Rasch bewegt sich der Trupp, der hinter dem einen Musikantenpaar den Berg hinaufzieht – langsam schreitet der andere hinter seiner Musik die glitschrigen Steine hinunter. Ein breiter Holzstamm, gelb angestrichen, von seltsamer Form, wie ein Kanu, auf das ein Deckel gelegt ist, an den abgeschrägten Enden aber einer Lotosblume ähnelnd, schwankt auf den Schultern von vier Männern den Berg hinauf. Hinter ihm führen kräftige Burschen ein paar sonderbare, weit vornüber hängende Gestalten daher: einen ältlichen Mann mit weißer Mütze, weißer Stola um den Leib, Baststrick um die Hüften, und zwei kleine Jungen, die ähnlich gekleidet sind und die Köpfe auf ebenso unnatürliche Weise vornüber hängen lassen.

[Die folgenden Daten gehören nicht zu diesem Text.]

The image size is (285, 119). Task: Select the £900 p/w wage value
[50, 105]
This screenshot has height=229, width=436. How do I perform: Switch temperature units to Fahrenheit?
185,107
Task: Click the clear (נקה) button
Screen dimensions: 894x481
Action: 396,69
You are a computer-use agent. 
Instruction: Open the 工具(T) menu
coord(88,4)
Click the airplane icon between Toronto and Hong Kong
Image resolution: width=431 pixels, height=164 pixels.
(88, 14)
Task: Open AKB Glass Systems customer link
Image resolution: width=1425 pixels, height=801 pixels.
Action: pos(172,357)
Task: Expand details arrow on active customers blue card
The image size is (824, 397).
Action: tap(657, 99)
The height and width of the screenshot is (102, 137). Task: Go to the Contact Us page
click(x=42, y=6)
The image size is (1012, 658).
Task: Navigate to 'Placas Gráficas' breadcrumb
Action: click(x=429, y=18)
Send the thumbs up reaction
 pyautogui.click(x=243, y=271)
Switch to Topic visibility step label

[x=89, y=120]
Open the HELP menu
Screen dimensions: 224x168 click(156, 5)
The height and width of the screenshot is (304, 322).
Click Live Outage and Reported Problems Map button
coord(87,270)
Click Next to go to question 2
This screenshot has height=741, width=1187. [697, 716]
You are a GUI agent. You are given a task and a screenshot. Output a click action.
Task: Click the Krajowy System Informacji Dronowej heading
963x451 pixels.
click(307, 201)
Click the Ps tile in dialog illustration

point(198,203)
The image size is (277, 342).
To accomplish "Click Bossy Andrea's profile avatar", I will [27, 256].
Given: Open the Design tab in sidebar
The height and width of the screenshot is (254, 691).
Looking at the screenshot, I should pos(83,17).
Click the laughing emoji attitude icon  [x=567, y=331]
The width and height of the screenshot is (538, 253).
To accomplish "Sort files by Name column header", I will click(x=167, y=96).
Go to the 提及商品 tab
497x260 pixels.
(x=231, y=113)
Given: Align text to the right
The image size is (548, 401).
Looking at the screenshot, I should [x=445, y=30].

Diese weißen Gestalten, der ältliche Mann hat noch eine lange Bambusstange mit wehendem weißen Papierstreifen in der Hand, man möchte meinen, es seien Betrunkene, so schleppt man sie des Wegs daher, aber es sind bloß gebeugte Menschen, sie folgen ja einem Sarg, weiß ist die Farbe der Trauer, zu Hause im Totenhaus hocken weiß angekleidete Kinder, gemietete, heulen die Totenklagen.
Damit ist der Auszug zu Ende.